Friday, April 22, 2016
Singing to Only You
As You Sleep
Close your eyes
And I will be swimming
Lullabies fill your room
And I will be singing
Singing to only you
Don't forget I'll hold your head
Watch the night sky fading red
But as you sleep
And no one is listening
I will lift you off your feet
I'll keep you from sinking
Don't you wake up yet,
'Cause soon I'll be leaving you,
Soon I'll be leaving you,
But you won't be leaving me
In the car, the radio leaves me
Searching for your star
A constellation of frustration
Driving hard
Singing my thoughts back to me
Like watching heartache on TV
But as you sleep
And no one is listening
I will lift you off your feet
I'll keep you from sinking
Don't you wake up yet,
'Cause soon I'll be leaving you,
Soon I'll be leaving you,
But you won't be leaving me
Don't forget I'll hold your head
Watch the night sky fading red
But as you sleep
And no one is listening
I will lift you off your feet
I'll keep you from sinking
Don't you wake up yet,
'Cause soon I'll be leaving you,
Soon I'll be leaving you,
But you won't be leaving me.
--Andrew McMahon
I said I desperately needed some peace of mind. An hour later, he came back with ox brain soup...
Anyway.
It didn't occur to me then, but maintaining an "inner life" is synonymous to keeping your heart and mind at peace. My teenage self misunderstood it as simply retreating from the world and wallowing in desolation (I tried to deny it, but this planet is filled with awful individuals who would rather get ahead at the expense of others). If you know what I mean, the anxiety comes back threefold the moment you must step outside. Like all peculiar complexes, it gets worse the longer you hide.
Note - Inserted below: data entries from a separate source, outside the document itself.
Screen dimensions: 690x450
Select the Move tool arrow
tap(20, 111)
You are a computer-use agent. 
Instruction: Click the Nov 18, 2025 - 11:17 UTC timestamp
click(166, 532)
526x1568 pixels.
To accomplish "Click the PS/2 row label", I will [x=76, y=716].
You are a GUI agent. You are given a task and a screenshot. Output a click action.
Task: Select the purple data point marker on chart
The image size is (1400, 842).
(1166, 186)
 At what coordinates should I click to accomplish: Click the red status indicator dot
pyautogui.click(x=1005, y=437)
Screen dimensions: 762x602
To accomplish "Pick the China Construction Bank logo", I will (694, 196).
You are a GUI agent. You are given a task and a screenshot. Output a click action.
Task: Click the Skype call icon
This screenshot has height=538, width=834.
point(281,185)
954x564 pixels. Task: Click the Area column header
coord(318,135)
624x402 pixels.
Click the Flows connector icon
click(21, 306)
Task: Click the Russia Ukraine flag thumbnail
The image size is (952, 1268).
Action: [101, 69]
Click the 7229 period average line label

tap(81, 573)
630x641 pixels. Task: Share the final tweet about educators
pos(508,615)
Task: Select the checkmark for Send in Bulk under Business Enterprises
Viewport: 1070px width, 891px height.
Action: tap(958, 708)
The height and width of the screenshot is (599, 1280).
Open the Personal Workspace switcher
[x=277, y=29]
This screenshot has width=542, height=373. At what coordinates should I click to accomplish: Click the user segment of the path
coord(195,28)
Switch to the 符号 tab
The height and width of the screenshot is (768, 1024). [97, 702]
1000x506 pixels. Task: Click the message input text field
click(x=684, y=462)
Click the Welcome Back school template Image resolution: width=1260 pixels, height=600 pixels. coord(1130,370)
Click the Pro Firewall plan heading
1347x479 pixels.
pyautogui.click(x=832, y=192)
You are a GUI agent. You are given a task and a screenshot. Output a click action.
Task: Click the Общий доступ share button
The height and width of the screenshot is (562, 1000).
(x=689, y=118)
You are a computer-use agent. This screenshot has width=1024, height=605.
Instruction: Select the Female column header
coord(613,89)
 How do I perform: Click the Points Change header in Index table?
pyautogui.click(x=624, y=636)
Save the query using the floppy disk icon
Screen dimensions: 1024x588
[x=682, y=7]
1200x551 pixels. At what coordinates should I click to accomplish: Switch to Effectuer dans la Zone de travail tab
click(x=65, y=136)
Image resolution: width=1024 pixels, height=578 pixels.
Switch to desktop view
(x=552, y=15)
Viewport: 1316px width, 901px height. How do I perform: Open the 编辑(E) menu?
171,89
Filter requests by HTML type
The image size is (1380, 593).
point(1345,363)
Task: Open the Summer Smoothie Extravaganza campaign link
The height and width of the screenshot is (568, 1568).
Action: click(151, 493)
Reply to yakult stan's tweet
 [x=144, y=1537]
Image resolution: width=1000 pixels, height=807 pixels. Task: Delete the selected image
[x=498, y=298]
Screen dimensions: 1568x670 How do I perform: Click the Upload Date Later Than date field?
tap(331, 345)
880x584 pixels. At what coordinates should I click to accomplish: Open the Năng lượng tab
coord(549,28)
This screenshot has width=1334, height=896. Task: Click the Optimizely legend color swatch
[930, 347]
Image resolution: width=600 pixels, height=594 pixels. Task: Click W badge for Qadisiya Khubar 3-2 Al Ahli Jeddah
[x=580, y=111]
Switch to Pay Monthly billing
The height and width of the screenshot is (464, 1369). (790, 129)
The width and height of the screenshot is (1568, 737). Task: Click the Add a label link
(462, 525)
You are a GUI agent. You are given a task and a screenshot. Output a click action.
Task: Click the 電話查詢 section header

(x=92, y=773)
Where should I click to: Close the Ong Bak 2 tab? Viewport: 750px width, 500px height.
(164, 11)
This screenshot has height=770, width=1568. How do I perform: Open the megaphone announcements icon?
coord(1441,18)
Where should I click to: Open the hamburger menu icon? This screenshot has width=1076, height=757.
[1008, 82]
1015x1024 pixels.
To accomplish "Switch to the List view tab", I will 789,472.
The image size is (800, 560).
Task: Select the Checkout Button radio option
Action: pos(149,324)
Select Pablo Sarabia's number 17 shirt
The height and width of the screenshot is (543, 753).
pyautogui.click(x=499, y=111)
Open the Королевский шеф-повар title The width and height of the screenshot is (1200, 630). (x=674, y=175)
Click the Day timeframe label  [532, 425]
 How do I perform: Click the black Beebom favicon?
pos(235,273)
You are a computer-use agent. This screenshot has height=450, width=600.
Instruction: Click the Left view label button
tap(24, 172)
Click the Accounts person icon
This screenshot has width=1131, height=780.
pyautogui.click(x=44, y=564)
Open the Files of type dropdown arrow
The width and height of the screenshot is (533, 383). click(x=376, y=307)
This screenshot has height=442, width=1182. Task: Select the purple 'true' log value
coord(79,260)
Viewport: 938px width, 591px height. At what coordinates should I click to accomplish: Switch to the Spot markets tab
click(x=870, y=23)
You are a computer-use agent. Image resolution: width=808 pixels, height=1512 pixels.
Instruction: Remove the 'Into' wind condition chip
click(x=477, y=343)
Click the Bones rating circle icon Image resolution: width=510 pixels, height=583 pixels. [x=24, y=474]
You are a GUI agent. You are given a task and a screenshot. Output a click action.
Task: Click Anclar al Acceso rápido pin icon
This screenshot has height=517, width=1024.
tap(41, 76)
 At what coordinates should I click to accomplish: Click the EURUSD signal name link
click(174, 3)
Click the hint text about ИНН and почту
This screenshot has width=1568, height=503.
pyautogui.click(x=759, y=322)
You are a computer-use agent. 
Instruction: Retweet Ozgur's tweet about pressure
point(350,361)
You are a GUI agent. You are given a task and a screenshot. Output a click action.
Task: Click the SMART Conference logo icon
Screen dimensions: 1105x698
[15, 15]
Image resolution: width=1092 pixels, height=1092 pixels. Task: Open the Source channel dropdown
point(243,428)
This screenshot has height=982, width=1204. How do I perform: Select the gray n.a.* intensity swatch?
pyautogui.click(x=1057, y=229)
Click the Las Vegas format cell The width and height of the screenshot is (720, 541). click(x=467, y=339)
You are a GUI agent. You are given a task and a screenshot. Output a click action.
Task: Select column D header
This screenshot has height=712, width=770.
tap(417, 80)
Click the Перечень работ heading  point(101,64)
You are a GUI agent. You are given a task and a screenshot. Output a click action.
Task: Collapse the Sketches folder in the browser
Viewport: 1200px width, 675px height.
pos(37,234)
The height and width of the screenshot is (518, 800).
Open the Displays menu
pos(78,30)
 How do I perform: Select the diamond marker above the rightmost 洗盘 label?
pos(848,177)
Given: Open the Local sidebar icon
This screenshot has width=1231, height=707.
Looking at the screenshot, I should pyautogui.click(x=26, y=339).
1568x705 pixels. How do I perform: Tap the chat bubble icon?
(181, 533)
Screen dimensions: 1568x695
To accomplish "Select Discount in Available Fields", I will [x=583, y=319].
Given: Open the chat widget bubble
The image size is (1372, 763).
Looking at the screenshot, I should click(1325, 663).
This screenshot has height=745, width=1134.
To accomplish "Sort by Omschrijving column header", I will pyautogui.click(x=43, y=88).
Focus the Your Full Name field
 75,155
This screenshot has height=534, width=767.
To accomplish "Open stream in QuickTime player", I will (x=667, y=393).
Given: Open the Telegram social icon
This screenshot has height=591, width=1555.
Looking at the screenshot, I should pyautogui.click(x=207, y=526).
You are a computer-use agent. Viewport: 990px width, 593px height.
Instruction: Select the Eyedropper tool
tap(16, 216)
Withdrawal initially makes us feel safe and secure, but it's detrimental when we use it to build thicker walls. Avoiding people and responsibilities hinders us from having more worthwhile learning experiences. If one really wants to grow, I learned--the hard way 'coz I'm stubborn as hell--that we should balance our need for solitude and active involvement in the world. You can tell me it's a no brainer, but it's easier said than done. To be honest, there was a time I couldn't stand being alone, I just couldn't admit it to myself. I guess I've gotten old enough to say I feel fine on my own. Add that to the fact that I usually want to be left alone. However, on darker times, I seek companionship. Luckily, there are a few people who still stick around for me.
The world has a way of numbing us through the arbitrariness of adult life. Time and again I feel how work and obligations can take over what's left of my time, leaving me with no room to even process what I'm doing/what is happening. I think we're likely to react the best way we can, in the easiest possible way, at a particular point in time.
Personally, sometimes I'm just too tired to think of better ways to deal with my shit. That's how I lose myself: when I get world-weary and lazy to even care. And, that's exactly it! It's so much easier to think of inane things (like where to go for the weekend, what Netflix series to watch, when to pay bills, etc.) than to actually sit still and appreciate where we are right now.
The world conditions us to keep moving, as if staying still, reading, or reflecting on what really matters isn't productive at all. That when we lose touch with our inner lives, we equate the value of our existence with the things we gain materially. Why? Because objects give immediate gratification and inner peace takes so much time without any tangible markers of "success" (which is bullshit, by the way). Most people are not patient by nature. It's like what Jose Mujica said, "I am not advocating poverty, I am advocating sobriety." At some point we have to stop wanting affectations and start working on cultivating rich inner lives.
These days my pursuit for peace and contentment looks more like this: I make time alone, daily, to empty myself of negative thoughts like worries and fears. I make a conscious effort to focus my energy on good outcomes and things I can improve, all while reminding myself that I must strive to be kind, even to myself. I am slowly training my overthinking mind to generate deep and divergent thoughts that do not reject my humanity and smallness. In the process, I hope to have a clearer mind that isn't easily crushed by the world beyond me.
While time alone is essential, it's the quality of our thoughts that will ultimately help us acquire meaningful (inner) lives. I took note of this after realizing I tend towards the downward spiral of depressive thinking. Any form of meditation, prayer, reflection, or whatever you want to call it is a step closer to strengthening ourselves, from the inside out. So yesss, I'm taking care of my head.